Le texte est parfois faiblement encré ou encore la mauvaise qualité du papier fait que le texte au verso ressort un peu derrière le recto que vous lisez. - Faire paraître un journal clandestin était un tour de force, et les interruptions temporaires n’étaient pas rares. Pour les dissimuler (car cette presse était aussi une arme psychologique), il arrive que la numérotation « fasse des bonds » (on passe du n° 17 au n°21), ou ne soit pas continue afin de ménager l’avenir (on numérote par mois : n° 1 de mai 1942…). Le nombre exact de numéros parus pour un même titre est assez souvent inconnu ou incertain en l’état actuel des recherches. Et il peut arriver que l’ordre même des numéros présente des incertitudes (surtout quand le titre comporte des exemplaires sans numéro, marqués ou non « numéro spécial »).

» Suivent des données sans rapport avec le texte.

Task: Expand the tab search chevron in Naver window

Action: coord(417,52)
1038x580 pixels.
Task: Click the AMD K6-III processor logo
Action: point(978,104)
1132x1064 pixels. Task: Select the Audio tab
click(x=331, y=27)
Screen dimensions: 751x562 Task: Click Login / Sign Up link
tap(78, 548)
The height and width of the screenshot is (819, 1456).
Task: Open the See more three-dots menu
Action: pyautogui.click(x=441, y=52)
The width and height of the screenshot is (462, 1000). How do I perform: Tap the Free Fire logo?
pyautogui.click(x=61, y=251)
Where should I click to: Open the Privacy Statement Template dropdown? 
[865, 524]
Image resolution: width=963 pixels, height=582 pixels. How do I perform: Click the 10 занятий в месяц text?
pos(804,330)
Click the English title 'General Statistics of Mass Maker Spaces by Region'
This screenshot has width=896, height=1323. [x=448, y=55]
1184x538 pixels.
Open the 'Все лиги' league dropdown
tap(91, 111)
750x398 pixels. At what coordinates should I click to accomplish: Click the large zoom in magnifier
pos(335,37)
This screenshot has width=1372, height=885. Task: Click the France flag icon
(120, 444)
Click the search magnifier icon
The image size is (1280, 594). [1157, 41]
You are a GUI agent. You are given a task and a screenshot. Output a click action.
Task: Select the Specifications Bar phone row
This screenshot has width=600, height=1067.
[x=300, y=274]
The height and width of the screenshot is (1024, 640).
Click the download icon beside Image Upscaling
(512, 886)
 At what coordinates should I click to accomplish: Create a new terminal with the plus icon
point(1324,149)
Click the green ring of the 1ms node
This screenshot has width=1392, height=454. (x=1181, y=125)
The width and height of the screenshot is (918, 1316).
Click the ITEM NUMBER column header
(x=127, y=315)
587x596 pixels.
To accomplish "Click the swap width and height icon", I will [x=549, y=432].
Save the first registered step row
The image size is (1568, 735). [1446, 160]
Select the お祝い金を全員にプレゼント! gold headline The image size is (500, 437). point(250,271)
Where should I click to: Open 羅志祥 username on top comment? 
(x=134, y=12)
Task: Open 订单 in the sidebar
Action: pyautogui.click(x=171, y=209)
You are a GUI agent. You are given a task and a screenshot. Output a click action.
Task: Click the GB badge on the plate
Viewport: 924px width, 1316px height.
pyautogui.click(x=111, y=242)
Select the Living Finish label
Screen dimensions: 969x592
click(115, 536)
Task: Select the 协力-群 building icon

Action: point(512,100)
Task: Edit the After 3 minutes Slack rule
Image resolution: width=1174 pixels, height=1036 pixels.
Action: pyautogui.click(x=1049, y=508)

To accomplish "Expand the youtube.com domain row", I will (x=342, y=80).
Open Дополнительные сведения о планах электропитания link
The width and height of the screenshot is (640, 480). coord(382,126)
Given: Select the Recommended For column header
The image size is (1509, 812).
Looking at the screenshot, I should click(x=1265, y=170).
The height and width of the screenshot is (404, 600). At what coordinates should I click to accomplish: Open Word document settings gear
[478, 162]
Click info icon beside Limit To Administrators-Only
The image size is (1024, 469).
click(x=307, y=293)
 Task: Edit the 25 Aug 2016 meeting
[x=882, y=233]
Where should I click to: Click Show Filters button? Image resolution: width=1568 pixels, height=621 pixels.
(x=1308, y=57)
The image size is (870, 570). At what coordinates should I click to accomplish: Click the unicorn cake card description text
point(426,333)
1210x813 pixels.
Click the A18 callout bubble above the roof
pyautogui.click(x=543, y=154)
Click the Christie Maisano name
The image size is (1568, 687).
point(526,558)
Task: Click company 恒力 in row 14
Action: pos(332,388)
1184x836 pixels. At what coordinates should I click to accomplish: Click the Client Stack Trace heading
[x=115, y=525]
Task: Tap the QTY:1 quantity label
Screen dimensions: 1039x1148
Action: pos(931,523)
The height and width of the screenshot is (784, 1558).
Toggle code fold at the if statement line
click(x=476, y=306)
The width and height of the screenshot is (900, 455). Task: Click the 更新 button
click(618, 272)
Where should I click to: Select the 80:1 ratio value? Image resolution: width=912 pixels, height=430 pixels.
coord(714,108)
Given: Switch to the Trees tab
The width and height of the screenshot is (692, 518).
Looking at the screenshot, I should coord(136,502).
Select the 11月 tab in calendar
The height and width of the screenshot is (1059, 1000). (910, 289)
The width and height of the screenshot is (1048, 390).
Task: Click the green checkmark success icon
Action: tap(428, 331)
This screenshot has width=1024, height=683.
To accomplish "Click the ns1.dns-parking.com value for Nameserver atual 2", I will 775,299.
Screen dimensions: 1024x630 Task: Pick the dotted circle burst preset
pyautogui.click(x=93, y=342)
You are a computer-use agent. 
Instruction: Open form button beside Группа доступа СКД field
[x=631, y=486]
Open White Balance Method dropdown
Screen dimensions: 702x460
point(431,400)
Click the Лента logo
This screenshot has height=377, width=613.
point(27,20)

- Parfois, vous aurez l’impression que la BnF a numérisé deux fois le même numéro, mais attention ! un même numéro a pu être imprimé en plusieurs endroits différents, avec des compositions typographiques un peu différentes. Ceci justifie que les deux soient dans la collection.
- Enfin, et surtout, n’oubliez pas qu’en plus d’être une presse de contre-propagande qui use souvent du bluff, la presse clandestine n’avait pas, en régime de censure, les moyens « normaux » de vérifier ses informations.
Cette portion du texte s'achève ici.